Blanik: Es war vorher auch nicht schlecht, aber ich denke, die Zeiten verändern sich, und damit muss sich die Politik ändern. Mir war wichtig, die Partei personell zu erneuern und jugendliche Frische reinzubringen. Wir wollen mit der neuen SPÖ ein positives Politikkonzept verfolgen, statt weiter auseinanderzudividieren oder Sündenböcke zu finden.

STANDARD: Strebt die SPÖ in Tirol eine Oppositionsrolle an, oder will man in die Regierung? Und wo sehen Sie sich selbst dabei?

Blanik: Es war immer klar, dass die SPÖ gestalten und wieder in die Regierung will, wenn sie stark genug dafür ist. Aber wenn ich über meine Person befragt werde, dann ist das ganz logisch, dass ich zuerst mein Amt als Bürgermeisterin von Lienz im Fokus habe.

STANDARD: Denken Sie nicht, dass die Wähler wissen wollen, welche Personen sie mit der SPÖ in mögliche Regierungsämter wählen?

Blanik: Was der Wähler auf jeden Fall weiß, ist, dass die Frau Blanik die Parteivorsitzende ist und dafür steht, dass die Themen des Wahlkampfes eingehalten werden. In welcher Position auch immer. Wenn bei Regierungsverhandlungen Wohnen oder Gemeinden zur Diskussion stehen, dann werde auch ich mich wieder ins Spiel bringen. Aber derzeit sehe ich dafür keinen Grund. Und auch Georg Dornauer auf Platz zwei heißt nicht explizit, welches Ressort oder welche Rolle er dann haben würde.

STANDARD: Die SPÖ beansprucht, ein modernes, faires und gesellschaftspolitisch offenes Tirol sei nur mit ihr möglich. Wie grenzen Sie sich von den Grünen ab, die im Grunde dasselbe behaupten?

Blanik: Wir sind sicher gesellschaftspolitisch offener als die bürgerlichen Tiroler Grünen. Auch weil sie in vielen Bereichen fundamentalistische Positionen vertreten, wie etwa bei Verkehr und Umwelt. Wenn ich mir deren Politik in den vergangenen fünf Jahren im Landtag ansehe, fallen mir einige solcher Punkte ein.

STANDARD: Ihr Vize Dornauer hält 25 Prozent der Stimmen für möglich.
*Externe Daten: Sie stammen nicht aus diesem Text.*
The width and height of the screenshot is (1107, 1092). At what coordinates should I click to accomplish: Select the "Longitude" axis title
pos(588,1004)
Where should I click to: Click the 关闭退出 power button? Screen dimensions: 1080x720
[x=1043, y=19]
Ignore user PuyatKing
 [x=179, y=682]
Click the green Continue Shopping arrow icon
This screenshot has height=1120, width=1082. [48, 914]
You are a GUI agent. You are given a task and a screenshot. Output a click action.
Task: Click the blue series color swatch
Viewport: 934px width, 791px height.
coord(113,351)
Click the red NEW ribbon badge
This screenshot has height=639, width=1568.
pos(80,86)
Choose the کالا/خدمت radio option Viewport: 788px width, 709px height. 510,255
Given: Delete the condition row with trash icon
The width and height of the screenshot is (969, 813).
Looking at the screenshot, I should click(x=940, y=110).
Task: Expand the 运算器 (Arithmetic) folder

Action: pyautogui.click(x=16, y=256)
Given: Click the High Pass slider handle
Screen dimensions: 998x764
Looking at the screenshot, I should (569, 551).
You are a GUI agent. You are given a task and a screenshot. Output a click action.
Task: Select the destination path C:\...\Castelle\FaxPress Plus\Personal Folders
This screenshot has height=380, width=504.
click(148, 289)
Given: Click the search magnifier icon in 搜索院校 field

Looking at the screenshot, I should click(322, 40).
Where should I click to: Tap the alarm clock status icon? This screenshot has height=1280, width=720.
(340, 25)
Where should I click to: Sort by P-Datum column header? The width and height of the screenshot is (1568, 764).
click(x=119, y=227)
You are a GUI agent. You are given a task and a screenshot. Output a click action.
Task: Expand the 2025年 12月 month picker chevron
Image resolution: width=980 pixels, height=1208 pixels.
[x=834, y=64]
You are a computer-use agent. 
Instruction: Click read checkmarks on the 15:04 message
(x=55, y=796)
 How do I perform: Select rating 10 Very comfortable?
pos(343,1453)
Sehen Sie das auch so, und welches Pouvoir braucht es mindestens, um stark genug für eine Koalition mit der ÖVP zu sein?

Blanik: Er ist jung und überschwänglich. Wünschen kann man sich viel, aber ich sehe uns ehrlicherweise nicht bei über 20 Prozent. Derzeit stehen wir bei 13,7 Prozent. Wir brauchen auf jeden Fall ein starkes Votum, um auf Augenhöhe verhandeln zu können. Aber wie viel genau, hängt sehr vom Abschneiden der anderen Parteien ab.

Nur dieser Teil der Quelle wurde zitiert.